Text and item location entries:
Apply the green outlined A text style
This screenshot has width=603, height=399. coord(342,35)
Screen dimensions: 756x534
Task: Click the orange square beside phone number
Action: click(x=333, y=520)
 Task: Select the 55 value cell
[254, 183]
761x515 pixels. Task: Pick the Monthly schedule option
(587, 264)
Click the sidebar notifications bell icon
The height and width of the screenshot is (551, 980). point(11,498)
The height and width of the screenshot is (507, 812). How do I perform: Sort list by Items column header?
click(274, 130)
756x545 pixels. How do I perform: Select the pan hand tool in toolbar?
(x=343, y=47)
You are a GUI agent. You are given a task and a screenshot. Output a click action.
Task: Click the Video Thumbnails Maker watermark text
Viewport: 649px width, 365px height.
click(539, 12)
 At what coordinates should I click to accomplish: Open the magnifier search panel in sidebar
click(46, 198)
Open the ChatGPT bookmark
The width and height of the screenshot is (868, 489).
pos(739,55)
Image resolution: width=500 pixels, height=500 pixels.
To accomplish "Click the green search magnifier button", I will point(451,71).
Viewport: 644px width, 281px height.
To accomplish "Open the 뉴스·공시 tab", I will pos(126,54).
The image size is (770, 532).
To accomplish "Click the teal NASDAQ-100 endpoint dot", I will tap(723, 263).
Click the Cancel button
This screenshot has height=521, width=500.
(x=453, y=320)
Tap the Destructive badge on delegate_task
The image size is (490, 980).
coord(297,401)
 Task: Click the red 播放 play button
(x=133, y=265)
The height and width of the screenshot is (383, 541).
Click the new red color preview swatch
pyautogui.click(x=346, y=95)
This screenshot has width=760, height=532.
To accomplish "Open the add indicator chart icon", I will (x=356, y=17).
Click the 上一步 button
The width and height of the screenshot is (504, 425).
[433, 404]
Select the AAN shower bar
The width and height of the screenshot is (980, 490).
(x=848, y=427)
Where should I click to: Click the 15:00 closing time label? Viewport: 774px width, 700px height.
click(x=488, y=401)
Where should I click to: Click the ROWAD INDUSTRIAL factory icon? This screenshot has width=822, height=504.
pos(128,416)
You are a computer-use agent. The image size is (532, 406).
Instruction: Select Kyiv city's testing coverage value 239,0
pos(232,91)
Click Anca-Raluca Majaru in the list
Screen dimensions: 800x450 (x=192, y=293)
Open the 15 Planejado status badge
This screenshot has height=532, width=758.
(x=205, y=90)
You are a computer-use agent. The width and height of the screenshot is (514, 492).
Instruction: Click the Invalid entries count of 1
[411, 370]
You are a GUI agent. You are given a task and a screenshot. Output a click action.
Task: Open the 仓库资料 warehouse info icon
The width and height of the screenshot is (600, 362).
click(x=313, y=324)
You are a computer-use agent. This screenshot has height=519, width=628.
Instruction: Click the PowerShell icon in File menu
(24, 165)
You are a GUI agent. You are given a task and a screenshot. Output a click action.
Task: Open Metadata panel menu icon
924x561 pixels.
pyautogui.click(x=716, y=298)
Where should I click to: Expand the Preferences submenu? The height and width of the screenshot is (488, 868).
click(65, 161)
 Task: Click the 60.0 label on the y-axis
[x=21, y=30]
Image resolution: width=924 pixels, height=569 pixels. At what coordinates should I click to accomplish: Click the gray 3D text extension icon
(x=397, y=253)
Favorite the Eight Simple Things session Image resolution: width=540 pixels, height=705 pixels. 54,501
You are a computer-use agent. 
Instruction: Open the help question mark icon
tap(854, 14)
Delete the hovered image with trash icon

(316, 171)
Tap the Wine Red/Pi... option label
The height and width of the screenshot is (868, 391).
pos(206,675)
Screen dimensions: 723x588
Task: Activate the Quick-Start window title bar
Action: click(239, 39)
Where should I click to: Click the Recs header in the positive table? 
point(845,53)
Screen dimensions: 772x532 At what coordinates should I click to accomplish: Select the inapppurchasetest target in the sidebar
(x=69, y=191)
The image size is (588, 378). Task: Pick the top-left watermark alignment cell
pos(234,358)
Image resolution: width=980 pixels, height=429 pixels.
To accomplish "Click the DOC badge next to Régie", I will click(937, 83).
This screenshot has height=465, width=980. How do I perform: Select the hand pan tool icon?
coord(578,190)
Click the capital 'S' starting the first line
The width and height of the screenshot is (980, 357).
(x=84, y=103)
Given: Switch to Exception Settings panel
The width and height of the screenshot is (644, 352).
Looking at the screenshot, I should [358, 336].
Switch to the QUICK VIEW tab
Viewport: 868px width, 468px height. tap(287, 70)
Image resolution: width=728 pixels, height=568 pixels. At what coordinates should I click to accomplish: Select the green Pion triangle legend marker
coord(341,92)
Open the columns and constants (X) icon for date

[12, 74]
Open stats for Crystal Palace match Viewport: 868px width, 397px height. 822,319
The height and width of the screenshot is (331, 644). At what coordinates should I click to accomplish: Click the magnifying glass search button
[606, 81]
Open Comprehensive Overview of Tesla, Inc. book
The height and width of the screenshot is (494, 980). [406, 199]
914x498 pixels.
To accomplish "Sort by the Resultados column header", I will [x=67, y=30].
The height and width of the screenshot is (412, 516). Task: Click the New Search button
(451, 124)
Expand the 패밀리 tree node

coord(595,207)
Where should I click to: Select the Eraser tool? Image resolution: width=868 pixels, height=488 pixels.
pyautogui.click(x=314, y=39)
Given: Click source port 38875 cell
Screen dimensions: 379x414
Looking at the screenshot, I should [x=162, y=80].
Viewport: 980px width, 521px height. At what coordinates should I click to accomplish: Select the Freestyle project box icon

▸ CHALLENGE
Render each line of the listing above as one string in a JSON list, skipping any blank lines.

▸ ANSWER TO THIS EXERCISE
[
  "Apply the green outlined A text style",
  "This screenshot has width=603, height=399. coord(342,35)",
  "Screen dimensions: 756x534",
  "Task: Click the orange square beside phone number",
  "Action: click(x=333, y=520)",
  " Task: Select the 55 value cell",
  "[254, 183]",
  "761x515 pixels. Task: Pick the Monthly schedule option",
  "(587, 264)",
  "Click the sidebar notifications bell icon",
  "The height and width of the screenshot is (551, 980). point(11,498)",
  "The height and width of the screenshot is (507, 812). How do I perform: Sort list by Items column header?",
  "click(274, 130)",
  "756x545 pixels. How do I perform: Select the pan hand tool in toolbar?",
  "(x=343, y=47)",
  "You are a GUI agent. You are given a task and a screenshot. Output a click action.",
  "Task: Click the Video Thumbnails Maker watermark text",
  "Viewport: 649px width, 365px height.",
  "click(539, 12)",
  " At what coordinates should I click to accomplish: Open the magnifier search panel in sidebar",
  "click(46, 198)",
  "Open the ChatGPT bookmark",
  "The width and height of the screenshot is (868, 489).",
  "pos(739,55)",
  "Image resolution: width=500 pixels, height=500 pixels.",
  "To accomplish \"Click the green search magnifier button\", I will point(451,71).",
  "Viewport: 644px width, 281px height.",
  "To accomplish \"Open the 뉴스·공시 tab\", I will pos(126,54).",
  "The image size is (770, 532).",
  "To accomplish \"Click the teal NASDAQ-100 endpoint dot\", I will tap(723, 263).",
  "Click the Cancel button",
  "This screenshot has height=521, width=500.",
  "(x=453, y=320)",
  "Tap the Destructive badge on delegate_task",
  "The image size is (490, 980).",
  "coord(297,401)",
  " Task: Click the red 播放 play button",
  "(x=133, y=265)",
  "The height and width of the screenshot is (383, 541).",
  "Click the new red color preview swatch",
  "pyautogui.click(x=346, y=95)",
  "This screenshot has width=760, height=532.",
  "To accomplish \"Open the add indicator chart icon\", I will (x=356, y=17).",
  "Click the 上一步 button",
  "The width and height of the screenshot is (504, 425).",
  "[433, 404]",
  "Select the AAN shower bar",
  "The width and height of the screenshot is (980, 490).",
  "(x=848, y=427)",
  "Where should I click to: Click the 15:00 closing time label? Viewport: 774px width, 700px height.",
  "click(x=488, y=401)",
  "Where should I click to: Click the ROWAD INDUSTRIAL factory icon? This screenshot has width=822, height=504.",
  "pos(128,416)",
  "You are a computer-use agent. The image size is (532, 406).",
  "Instruction: Select Kyiv city's testing coverage value 239,0",
  "pos(232,91)",
  "Click Anca-Raluca Majaru in the list",
  "Screen dimensions: 800x450 (x=192, y=293)",
  "Open the 15 Planejado status badge",
  "This screenshot has height=532, width=758.",
  "(x=205, y=90)",
  "You are a computer-use agent. The width and height of the screenshot is (514, 492).",
  "Instruction: Click the Invalid entries count of 1",
  "[411, 370]",
  "You are a GUI agent. You are given a task and a screenshot. Output a click action.",
  "Task: Open the 仓库资料 warehouse info icon",
  "The width and height of the screenshot is (600, 362).",
  "click(x=313, y=324)",
  "You are a computer-use agent. This screenshot has height=519, width=628.",
  "Instruction: Click the PowerShell icon in File menu",
  "(24, 165)",
  "You are a GUI agent. You are given a task and a screenshot. Output a click action.",
  "Task: Open Metadata panel menu icon",
  "924x561 pixels.",
  "pyautogui.click(x=716, y=298)",
  "Where should I click to: Expand the Preferences submenu? The height and width of the screenshot is (488, 868).",
  "click(65, 161)",
  " Task: Click the 60.0 label on the y-axis",
  "[x=21, y=30]",
  "Image resolution: width=924 pixels, height=569 pixels. At what coordinates should I click to accomplish: Click the gray 3D text extension icon",
  "(x=397, y=253)",
  "Favorite the Eight Simple Things session Image resolution: width=540 pixels, height=705 pixels. 54,501",
  "You are a computer-use agent. ",
  "Instruction: Open the help question mark icon",
  "tap(854, 14)",
  "Delete the hovered image with trash icon",
  "(316, 171)",
  "Tap the Wine Red/Pi... option label",
  "The height and width of the screenshot is (868, 391).",
  "pos(206,675)",
  "Screen dimensions: 723x588",
  "Task: Activate the Quick-Start window title bar",
  "Action: click(239, 39)",
  "Where should I click to: Click the Recs header in the positive table? ",
  "point(845,53)",
  "Screen dimensions: 772x532 At what coordinates should I click to accomplish: Select the inapppurchasetest target in the sidebar",
  "(x=69, y=191)",
  "The image size is (588, 378). Task: Pick the top-left watermark alignment cell",
  "pos(234,358)",
  "Image resolution: width=980 pixels, height=429 pixels.",
  "To accomplish \"Click the DOC badge next to Régie\", I will click(937, 83).",
  "This screenshot has height=465, width=980. How do I perform: Select the hand pan tool icon?",
  "coord(578,190)",
  "Click the capital 'S' starting the first line",
  "The width and height of the screenshot is (980, 357).",
  "(x=84, y=103)",
  "Given: Switch to Exception Settings panel",
  "The width and height of the screenshot is (644, 352).",
  "Looking at the screenshot, I should [358, 336].",
  "Switch to the QUICK VIEW tab",
  "Viewport: 868px width, 468px height. tap(287, 70)",
  "Image resolution: width=728 pixels, height=568 pixels. At what coordinates should I click to accomplish: Select the green Pion triangle legend marker",
  "coord(341,92)",
  "Open the columns and constants (X) icon for date",
  "[12, 74]",
  "Open stats for Crystal Palace match Viewport: 868px width, 397px height. 822,319",
  "The height and width of the screenshot is (331, 644). At what coordinates should I click to accomplish: Click the magnifying glass search button",
  "[606, 81]",
  "Open Comprehensive Overview of Tesla, Inc. book",
  "The height and width of the screenshot is (494, 980). [406, 199]",
  "914x498 pixels.",
  "To accomplish \"Sort by the Resultados column header\", I will [x=67, y=30].",
  "The height and width of the screenshot is (412, 516). Task: Click the New Search button",
  "(451, 124)",
  "Expand the 패밀리 tree node",
  "coord(595,207)",
  "Where should I click to: Select the Eraser tool? Image resolution: width=868 pixels, height=488 pixels.",
  "pyautogui.click(x=314, y=39)",
  "Given: Click source port 38875 cell",
  "Screen dimensions: 379x414",
  "Looking at the screenshot, I should [x=162, y=80].",
  "Viewport: 980px width, 521px height. At what coordinates should I click to accomplish: Select the Freestyle project box icon"
]